__Exercise brief__.
Below are records to write out again, exactly as they read.
++++ Data listing ++++
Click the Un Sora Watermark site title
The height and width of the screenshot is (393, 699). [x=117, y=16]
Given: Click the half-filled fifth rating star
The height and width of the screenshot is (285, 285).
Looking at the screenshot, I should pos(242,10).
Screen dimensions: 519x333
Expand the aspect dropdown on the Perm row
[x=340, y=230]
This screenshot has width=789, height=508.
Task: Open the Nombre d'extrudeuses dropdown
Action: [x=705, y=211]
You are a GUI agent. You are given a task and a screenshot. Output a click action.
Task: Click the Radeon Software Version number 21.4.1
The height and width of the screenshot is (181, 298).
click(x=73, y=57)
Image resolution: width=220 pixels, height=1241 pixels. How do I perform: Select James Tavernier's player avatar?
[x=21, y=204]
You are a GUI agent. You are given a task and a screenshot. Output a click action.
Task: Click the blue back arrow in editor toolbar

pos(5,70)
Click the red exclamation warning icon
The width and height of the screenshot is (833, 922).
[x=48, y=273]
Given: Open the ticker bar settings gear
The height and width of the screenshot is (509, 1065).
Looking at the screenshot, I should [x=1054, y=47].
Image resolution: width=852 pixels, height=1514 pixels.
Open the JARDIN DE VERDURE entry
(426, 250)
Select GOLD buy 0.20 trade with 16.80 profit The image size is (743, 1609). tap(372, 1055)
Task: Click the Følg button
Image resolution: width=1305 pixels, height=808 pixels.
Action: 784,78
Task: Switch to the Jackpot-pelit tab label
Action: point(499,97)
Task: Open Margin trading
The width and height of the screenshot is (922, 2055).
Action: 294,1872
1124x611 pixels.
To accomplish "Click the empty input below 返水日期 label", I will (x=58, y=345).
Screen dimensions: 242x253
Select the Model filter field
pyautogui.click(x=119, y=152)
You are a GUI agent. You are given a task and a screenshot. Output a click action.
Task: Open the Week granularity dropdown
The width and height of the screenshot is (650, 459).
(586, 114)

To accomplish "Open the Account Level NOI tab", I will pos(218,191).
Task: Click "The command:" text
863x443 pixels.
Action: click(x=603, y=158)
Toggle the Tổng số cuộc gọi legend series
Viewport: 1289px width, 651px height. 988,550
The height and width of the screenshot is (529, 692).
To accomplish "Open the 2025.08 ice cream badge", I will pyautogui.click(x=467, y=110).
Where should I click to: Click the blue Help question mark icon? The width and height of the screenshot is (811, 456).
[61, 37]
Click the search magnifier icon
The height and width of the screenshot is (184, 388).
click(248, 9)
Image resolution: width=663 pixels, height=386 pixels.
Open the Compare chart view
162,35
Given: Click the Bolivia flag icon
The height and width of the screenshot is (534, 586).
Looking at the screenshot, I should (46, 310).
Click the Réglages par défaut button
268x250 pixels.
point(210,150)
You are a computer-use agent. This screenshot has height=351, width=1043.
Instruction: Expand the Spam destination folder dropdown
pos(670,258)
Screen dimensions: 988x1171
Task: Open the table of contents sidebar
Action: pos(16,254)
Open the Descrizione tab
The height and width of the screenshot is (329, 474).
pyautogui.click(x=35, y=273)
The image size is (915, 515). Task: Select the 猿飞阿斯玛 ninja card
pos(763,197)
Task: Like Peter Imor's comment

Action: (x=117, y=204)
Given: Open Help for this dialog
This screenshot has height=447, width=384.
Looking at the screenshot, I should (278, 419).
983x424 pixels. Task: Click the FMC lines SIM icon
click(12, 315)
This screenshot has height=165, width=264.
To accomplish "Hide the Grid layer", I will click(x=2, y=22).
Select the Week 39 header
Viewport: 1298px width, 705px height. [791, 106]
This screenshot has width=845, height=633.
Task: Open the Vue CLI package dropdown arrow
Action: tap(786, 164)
++++
__Task solution__.
Click the Un Sora Watermark site title
The height and width of the screenshot is (393, 699). [x=117, y=16]
Given: Click the half-filled fifth rating star
The height and width of the screenshot is (285, 285).
Looking at the screenshot, I should pos(242,10).
Screen dimensions: 519x333
Expand the aspect dropdown on the Perm row
[x=340, y=230]
This screenshot has width=789, height=508.
Task: Open the Nombre d'extrudeuses dropdown
Action: [x=705, y=211]
You are a GUI agent. You are given a task and a screenshot. Output a click action.
Task: Click the Radeon Software Version number 21.4.1
The height and width of the screenshot is (181, 298).
click(x=73, y=57)
Image resolution: width=220 pixels, height=1241 pixels. How do I perform: Select James Tavernier's player avatar?
[x=21, y=204]
You are a GUI agent. You are given a task and a screenshot. Output a click action.
Task: Click the blue back arrow in editor toolbar

pos(5,70)
Click the red exclamation warning icon
The width and height of the screenshot is (833, 922).
[x=48, y=273]
Given: Open the ticker bar settings gear
The height and width of the screenshot is (509, 1065).
Looking at the screenshot, I should [x=1054, y=47].
Image resolution: width=852 pixels, height=1514 pixels.
Open the JARDIN DE VERDURE entry
(426, 250)
Select GOLD buy 0.20 trade with 16.80 profit The image size is (743, 1609). tap(372, 1055)
Task: Click the Følg button
Image resolution: width=1305 pixels, height=808 pixels.
Action: 784,78
Task: Switch to the Jackpot-pelit tab label
Action: point(499,97)
Task: Open Margin trading
The width and height of the screenshot is (922, 2055).
Action: 294,1872
1124x611 pixels.
To accomplish "Click the empty input below 返水日期 label", I will (x=58, y=345).
Screen dimensions: 242x253
Select the Model filter field
pyautogui.click(x=119, y=152)
You are a GUI agent. You are given a task and a screenshot. Output a click action.
Task: Open the Week granularity dropdown
The width and height of the screenshot is (650, 459).
(586, 114)

To accomplish "Open the Account Level NOI tab", I will pos(218,191).
Task: Click "The command:" text
863x443 pixels.
Action: click(x=603, y=158)
Toggle the Tổng số cuộc gọi legend series
Viewport: 1289px width, 651px height. 988,550
The height and width of the screenshot is (529, 692).
To accomplish "Open the 2025.08 ice cream badge", I will pyautogui.click(x=467, y=110).
Where should I click to: Click the blue Help question mark icon? The width and height of the screenshot is (811, 456).
[61, 37]
Click the search magnifier icon
The height and width of the screenshot is (184, 388).
click(248, 9)
Image resolution: width=663 pixels, height=386 pixels.
Open the Compare chart view
162,35
Given: Click the Bolivia flag icon
The height and width of the screenshot is (534, 586).
Looking at the screenshot, I should (46, 310).
Click the Réglages par défaut button
268x250 pixels.
point(210,150)
You are a computer-use agent. This screenshot has height=351, width=1043.
Instruction: Expand the Spam destination folder dropdown
pos(670,258)
Screen dimensions: 988x1171
Task: Open the table of contents sidebar
Action: pos(16,254)
Open the Descrizione tab
The height and width of the screenshot is (329, 474).
pyautogui.click(x=35, y=273)
The image size is (915, 515). Task: Select the 猿飞阿斯玛 ninja card
pos(763,197)
Task: Like Peter Imor's comment

Action: (x=117, y=204)
Given: Open Help for this dialog
This screenshot has height=447, width=384.
Looking at the screenshot, I should (278, 419).
983x424 pixels. Task: Click the FMC lines SIM icon
click(12, 315)
This screenshot has height=165, width=264.
To accomplish "Hide the Grid layer", I will click(x=2, y=22).
Select the Week 39 header
Viewport: 1298px width, 705px height. [791, 106]
This screenshot has width=845, height=633.
Task: Open the Vue CLI package dropdown arrow
Action: tap(786, 164)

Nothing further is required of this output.